When Elvis Costello burst onto the punk scene more than 25 years ago, he was called the New Wave Dylan, punk's enfant terrible, and a bunch of other things.
His expansive, 135-minute set last night featured nearly thirty songs and provided ample evidence that he's lived up to that first moniker more than any other.
Like Dylan, Costello now has an enormous, impressive personal songbook, and in concert he picks from it seemingly at random: old songs, new songs, odd cover versions, obscure tracks, wildly rearranged numbers, et al. He also has a crack backing outfit behind him these days, a la Mr. Zimmerman.

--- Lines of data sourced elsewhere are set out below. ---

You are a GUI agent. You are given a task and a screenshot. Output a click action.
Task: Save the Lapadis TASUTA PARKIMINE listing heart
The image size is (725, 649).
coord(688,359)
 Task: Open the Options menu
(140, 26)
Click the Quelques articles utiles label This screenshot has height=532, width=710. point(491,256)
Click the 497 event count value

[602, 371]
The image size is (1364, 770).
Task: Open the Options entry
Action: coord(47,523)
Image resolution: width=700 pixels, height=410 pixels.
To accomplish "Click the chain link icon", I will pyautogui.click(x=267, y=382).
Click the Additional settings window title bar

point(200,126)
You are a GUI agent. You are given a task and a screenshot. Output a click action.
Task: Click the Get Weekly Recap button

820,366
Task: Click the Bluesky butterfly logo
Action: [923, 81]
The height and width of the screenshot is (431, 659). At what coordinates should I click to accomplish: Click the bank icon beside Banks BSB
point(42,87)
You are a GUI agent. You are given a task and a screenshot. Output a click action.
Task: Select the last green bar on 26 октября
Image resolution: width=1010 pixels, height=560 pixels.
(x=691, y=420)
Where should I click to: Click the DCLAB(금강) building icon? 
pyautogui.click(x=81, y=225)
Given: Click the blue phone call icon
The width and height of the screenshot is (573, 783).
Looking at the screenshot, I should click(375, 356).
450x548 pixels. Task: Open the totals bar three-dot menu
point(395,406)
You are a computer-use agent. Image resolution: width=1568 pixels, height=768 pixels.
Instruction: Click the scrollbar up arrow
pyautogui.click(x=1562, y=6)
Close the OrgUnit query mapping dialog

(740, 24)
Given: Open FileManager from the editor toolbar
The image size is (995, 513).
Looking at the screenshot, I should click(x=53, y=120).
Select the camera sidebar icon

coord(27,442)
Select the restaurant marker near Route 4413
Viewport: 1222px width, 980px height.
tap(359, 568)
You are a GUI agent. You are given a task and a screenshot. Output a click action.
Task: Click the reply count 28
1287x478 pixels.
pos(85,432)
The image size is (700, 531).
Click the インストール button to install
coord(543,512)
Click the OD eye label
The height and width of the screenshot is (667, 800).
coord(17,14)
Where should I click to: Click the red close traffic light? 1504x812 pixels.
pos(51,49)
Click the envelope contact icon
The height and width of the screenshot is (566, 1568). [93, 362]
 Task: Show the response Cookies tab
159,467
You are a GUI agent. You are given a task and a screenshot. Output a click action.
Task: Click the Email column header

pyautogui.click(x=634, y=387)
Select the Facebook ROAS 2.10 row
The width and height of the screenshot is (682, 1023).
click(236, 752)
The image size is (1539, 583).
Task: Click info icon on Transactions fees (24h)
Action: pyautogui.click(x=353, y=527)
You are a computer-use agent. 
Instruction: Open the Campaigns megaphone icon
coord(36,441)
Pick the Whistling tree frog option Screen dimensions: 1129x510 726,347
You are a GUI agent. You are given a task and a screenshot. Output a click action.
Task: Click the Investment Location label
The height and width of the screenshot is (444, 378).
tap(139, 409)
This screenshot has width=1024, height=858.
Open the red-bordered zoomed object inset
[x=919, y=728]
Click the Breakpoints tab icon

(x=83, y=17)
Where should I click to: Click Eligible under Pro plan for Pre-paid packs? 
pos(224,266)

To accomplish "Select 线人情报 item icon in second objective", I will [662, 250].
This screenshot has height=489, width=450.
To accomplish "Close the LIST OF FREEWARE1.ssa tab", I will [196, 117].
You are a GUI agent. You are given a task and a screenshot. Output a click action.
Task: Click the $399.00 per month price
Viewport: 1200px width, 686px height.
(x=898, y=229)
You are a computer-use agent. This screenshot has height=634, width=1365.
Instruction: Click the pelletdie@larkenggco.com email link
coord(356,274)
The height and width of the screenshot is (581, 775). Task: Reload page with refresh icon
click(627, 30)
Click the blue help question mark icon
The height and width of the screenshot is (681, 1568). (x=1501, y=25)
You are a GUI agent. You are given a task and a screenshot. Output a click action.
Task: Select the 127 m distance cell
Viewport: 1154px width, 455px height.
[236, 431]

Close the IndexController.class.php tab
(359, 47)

There is one glaring concert difference, however. It's still easy to identify Costello's songs. Even last night's reworked tunes - such as a semi-acoustic ``Girls Talk'' or a ``Complicated Shadows'' that was more of a shuffle than an ominous rocker - kept their keen edge.
Costello opened with a potent one-two punch: crunching renditions of ``I Hope You're Happy Now'' and ``Tear Off Your Own Head (It's a Doll's Revolution)'' backed by longtime collaborators Steve Nieve and drummer Pete Thomas, as well as bassist Davey Faragher.
The band kept up the heat early on, and Costello bashed through more songs such as ``Spooky Girlfriend'' and ``I Can't Stand Up.'' Dressed in black, he changed guitars after almost every song, briefly joked with the crowd and accepted flowers.
A semi-acoustic segment featured the title track from his latest album, ``When I Was Cruel.'' Later he even tossed in ``My Mood Swings'' from the soundtrack to ``The Big Lebowski.'' His version of ``Alison'' even segued into the other Elvis' territory and quoted from ``Suspicious Minds.''
Encore time was nearly as long as the regular set and included bracing takes of ``Pump It Up'' and ``Radio Radio.'' A few songs went on too to long, Costello sometimes bleats when he should sing, but overall he delivered the kind of concert that should have satisfied even his hardcore fans . . . except maybe for the yodeling thing.
Costello came across as sober as a judge compared to the still goofy and carefree NRBQ that mixed serious chops with a wild variety of whimsical, upbeat tunes.